Onder het toezicht van de Pfleger en de Pflegerin vielen ook de koorleden die niet in het koorhuis woonden, soms zelfs buiten Zeist woonachtig waren. In het geval van het zusterkoor waren dat bijvoorbeeld de meisjes die hun onderkomen in de Mädchenstube in het zusterhuis hadden.
De voorstander of voorstanderes was belast met de externe huishouding (diakonie) van het koor, alsook met de dagelijkse huishouding van de in koorverband wonende broeders en zusters. Zij hielden de registratie van koorleden bij-de weduwnaren bij het weduwenkoor-voerden de korrespondentie, beheerden de huishoudelijke kas en de armen- en ziekenkas. In laatste instantie oefende het Unitäts Vorsteher Collegium algemeen toezicht uit op alle diakonieën in de diverse gemeenten en hun financiële verrichtingen. Jaarlijks werd door de voorstanders een verslag ingestuurd naar de Unitäts Aeltesten Conferenz te Herrnhut, waarvan het Vorsteher Collegium een onderdeel was.

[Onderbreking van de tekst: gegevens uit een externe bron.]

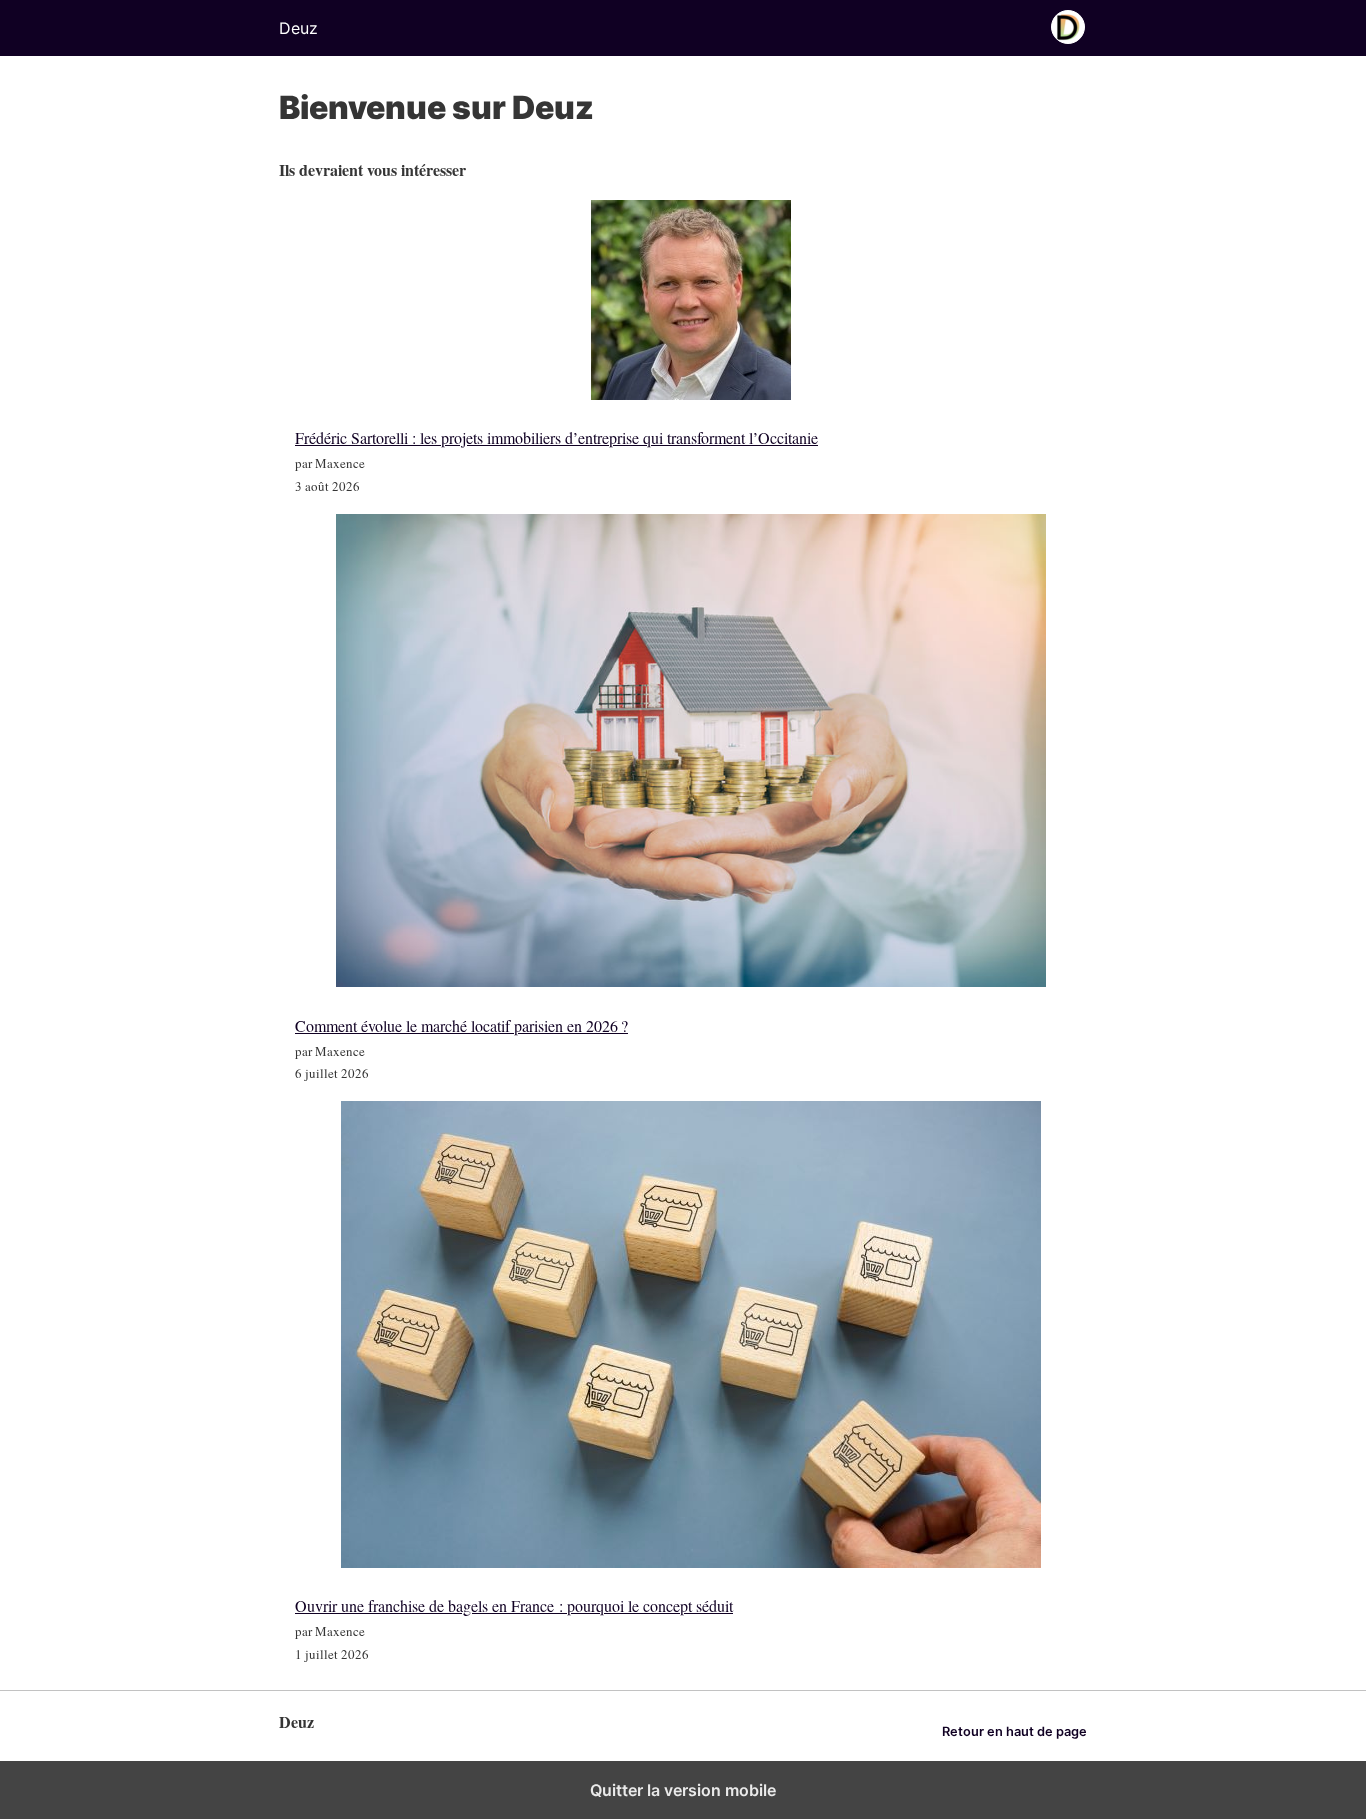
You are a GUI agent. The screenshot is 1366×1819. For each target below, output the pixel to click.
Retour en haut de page (1014, 1731)
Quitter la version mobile (683, 1790)
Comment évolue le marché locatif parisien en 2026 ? (461, 1025)
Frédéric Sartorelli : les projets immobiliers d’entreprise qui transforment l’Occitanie (556, 437)
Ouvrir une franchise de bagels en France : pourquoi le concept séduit (514, 1605)
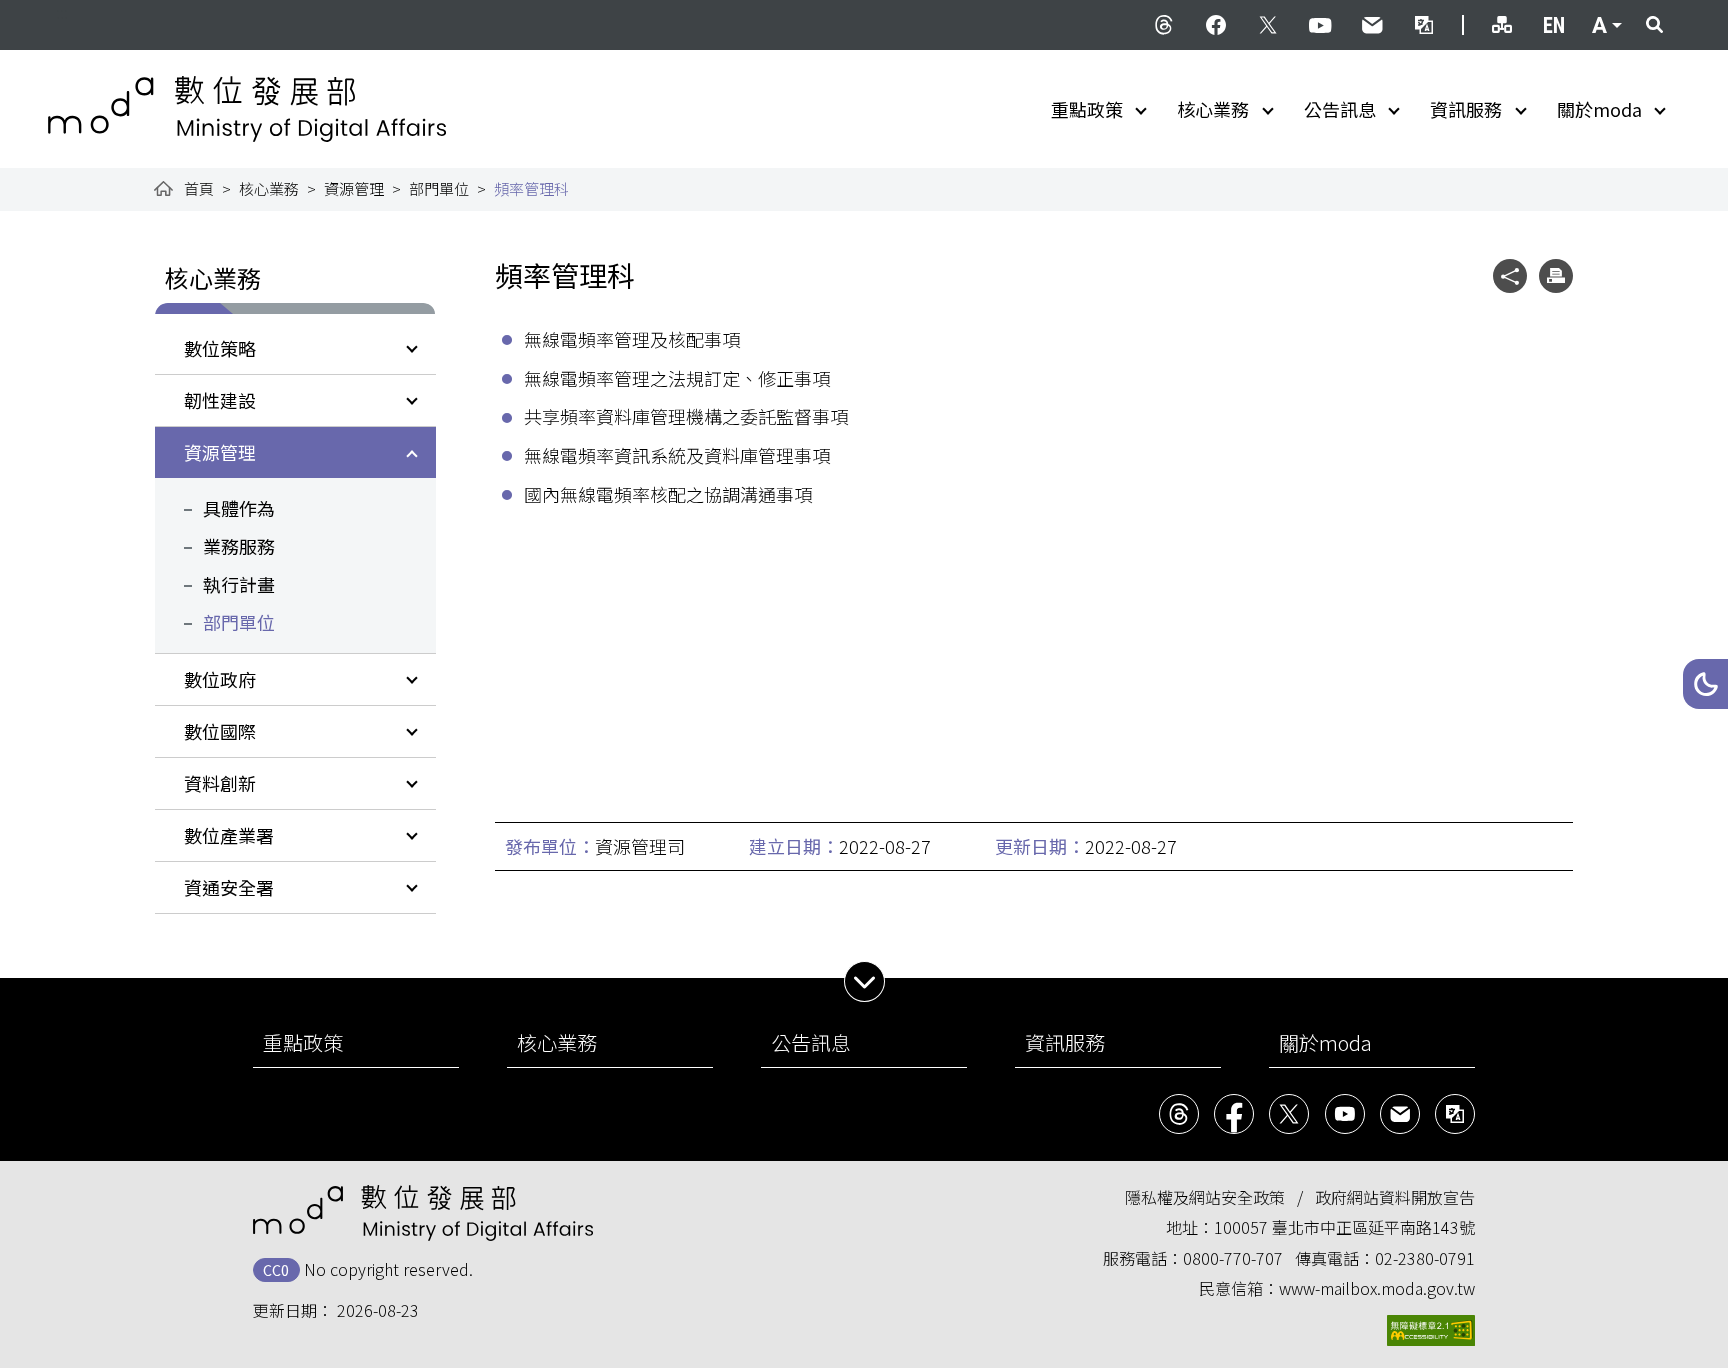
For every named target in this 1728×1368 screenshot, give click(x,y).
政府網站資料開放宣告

In Zeist zelf werd de Aeltesten Conferenz voor de materiële aspekten van het bestuur der gemeenschap bijgestaan door het Aufseher Collegium. Uit dit Aufseher Collegium werd een curator aangesteld voor het zuster- en weduwenkoor, die de voorstanderes met raad en daad bijstond in zaken betreffende de koordiakonie. Wegens de geringe omvang van het weduwenkoor werden vanaf 1797 de functies van Pflegerin en voorstanderes in één persoon verenigd. Hetzelfde geschiedde in 1885 bij het koor van de ongehuwde zusters.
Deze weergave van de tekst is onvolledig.